Regarding the application of decision trees to identifying recurrent depression, it is worth noting that this study serves as a “proof-of-concept” and demonstrates that decision trees can provide visual insights into depression prediction, potentially benefiting clinicians in the future. However, it is important to approach the interpretation of the results with care, considering the potential for further improving model performance.

Furthermore, our results highlight the existing gaps in understanding how to accurately predict depressive relapse, which has been acknowledged by other researchers as well [9, 46].

Conclusions

Classifying patients according to their relapse risk before the initiation of prevention treatment can be useful to improve clinical practice. While standard depression scales such as HAMD and BDI provide starting points to estimate relapse risk, our work shows that the overall predictive performance of relapse risk classifiers can be improved if multiple factors are combined. Decision trees are a class of algorithms capable of extracting important features and generating easily interpretable decision criteria from high-dimensional datasets.
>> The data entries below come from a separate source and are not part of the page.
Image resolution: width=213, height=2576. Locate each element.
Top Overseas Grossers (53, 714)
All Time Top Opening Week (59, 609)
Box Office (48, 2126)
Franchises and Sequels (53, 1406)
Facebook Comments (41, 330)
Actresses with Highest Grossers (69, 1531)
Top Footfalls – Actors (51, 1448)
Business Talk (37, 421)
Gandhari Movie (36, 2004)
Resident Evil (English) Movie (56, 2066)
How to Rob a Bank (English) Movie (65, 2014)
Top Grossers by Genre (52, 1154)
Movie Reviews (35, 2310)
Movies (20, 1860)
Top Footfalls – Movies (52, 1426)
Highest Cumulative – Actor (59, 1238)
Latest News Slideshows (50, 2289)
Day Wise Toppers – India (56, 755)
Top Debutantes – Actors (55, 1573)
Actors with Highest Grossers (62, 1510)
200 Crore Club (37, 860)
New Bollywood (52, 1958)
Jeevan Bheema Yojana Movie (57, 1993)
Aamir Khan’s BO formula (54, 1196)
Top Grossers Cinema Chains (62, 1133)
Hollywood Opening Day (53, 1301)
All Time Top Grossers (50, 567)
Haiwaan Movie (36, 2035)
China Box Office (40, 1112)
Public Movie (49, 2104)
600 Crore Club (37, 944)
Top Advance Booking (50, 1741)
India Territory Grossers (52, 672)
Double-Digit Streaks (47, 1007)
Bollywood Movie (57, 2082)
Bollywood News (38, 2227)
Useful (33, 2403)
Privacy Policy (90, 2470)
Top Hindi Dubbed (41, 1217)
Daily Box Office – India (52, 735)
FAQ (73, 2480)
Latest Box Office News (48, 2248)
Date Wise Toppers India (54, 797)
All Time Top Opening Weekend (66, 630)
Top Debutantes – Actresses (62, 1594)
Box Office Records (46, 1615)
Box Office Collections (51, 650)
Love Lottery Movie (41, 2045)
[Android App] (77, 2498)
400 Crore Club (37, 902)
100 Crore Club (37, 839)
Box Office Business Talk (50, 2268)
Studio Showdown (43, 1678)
Our results indicate that decision trees can improve upon HAMD-based relapse prediction in terms of better accuracy and specificity. Gradient boosting techniques can further improve prediction performance by combining multiple trees into an ensemble. Boosted trees and logistic regression classifiers that used the same factors had comparable levels of accuracy, specificity, and sensitivity.

In summary, decision trees offer easily interpretable decision criteria and hold potential in aiding the development of methods that can identify individuals at high risk of relapse at intake, considering various individual characteristics. To enhance the robustness of classification results and further analyze such methods, training and testing these classifiers on larger datasets (e.g., routine patient data) would be desirable. In the context of clinical decision support, selecting a well-performing model from a cross-validation analysis can serve as a starting point. The subsequent steps involve adding more trial data and evaluating the performance of decision-tree classifiers using larger datasets, such as patient records. With the availability of more data, clinicians can continually refine and enhance the model.